Task to complete
One number alone answers this: the count of lines below in which the word "status" is found.

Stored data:
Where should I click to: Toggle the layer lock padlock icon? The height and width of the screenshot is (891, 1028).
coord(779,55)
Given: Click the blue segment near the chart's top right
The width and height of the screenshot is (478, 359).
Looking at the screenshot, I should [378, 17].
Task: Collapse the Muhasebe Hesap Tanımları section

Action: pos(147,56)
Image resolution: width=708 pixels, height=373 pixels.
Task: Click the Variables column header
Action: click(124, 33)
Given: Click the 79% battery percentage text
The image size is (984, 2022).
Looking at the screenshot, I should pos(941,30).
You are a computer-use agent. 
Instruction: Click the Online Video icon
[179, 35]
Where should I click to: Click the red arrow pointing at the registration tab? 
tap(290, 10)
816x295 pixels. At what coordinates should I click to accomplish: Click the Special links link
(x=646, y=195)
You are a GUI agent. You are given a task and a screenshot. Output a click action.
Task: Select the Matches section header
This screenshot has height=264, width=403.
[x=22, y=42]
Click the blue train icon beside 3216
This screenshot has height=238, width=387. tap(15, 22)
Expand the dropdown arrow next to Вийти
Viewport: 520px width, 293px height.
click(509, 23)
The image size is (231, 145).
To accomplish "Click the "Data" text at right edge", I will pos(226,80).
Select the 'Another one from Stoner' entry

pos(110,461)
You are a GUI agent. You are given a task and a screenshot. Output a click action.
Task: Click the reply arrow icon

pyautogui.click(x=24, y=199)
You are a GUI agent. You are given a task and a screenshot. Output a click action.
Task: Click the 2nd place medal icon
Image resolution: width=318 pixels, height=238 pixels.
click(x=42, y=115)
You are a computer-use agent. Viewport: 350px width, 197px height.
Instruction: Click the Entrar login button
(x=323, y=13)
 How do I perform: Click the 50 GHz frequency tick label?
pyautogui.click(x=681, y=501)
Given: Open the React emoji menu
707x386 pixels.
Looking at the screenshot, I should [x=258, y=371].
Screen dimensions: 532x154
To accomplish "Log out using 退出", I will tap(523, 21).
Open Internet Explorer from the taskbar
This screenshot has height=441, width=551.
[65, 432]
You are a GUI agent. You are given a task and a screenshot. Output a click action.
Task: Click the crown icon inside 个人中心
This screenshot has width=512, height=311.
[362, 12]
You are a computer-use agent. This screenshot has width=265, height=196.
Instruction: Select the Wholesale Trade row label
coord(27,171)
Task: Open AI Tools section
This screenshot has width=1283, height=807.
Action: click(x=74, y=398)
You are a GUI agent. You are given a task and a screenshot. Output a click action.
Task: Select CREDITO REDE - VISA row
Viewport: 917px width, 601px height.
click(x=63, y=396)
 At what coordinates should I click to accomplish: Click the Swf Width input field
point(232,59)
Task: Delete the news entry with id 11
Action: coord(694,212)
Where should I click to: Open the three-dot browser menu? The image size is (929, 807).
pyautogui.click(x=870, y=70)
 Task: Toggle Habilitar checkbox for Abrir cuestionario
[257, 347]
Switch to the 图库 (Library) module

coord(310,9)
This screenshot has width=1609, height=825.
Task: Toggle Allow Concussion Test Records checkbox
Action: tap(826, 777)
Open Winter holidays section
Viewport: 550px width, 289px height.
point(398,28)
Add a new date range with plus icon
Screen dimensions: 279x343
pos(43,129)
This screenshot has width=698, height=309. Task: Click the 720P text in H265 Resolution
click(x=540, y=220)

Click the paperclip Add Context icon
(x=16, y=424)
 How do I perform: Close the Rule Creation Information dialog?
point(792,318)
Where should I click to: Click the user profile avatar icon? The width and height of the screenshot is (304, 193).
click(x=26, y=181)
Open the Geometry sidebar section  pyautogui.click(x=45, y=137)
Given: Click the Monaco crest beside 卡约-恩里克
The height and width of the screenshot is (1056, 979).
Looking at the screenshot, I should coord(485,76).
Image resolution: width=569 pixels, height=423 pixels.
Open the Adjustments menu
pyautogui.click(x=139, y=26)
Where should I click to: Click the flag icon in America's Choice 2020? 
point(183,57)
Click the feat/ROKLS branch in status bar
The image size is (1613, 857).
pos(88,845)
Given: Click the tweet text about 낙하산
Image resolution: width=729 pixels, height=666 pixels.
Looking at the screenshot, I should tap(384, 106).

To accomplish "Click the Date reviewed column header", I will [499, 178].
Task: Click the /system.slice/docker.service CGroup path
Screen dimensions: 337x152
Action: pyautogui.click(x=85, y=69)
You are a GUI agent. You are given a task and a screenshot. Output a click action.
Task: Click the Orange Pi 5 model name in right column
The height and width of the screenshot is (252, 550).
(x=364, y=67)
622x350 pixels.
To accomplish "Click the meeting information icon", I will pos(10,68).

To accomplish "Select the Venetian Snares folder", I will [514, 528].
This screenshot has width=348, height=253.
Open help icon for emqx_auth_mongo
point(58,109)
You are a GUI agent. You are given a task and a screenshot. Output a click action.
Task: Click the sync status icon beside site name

Written answer
2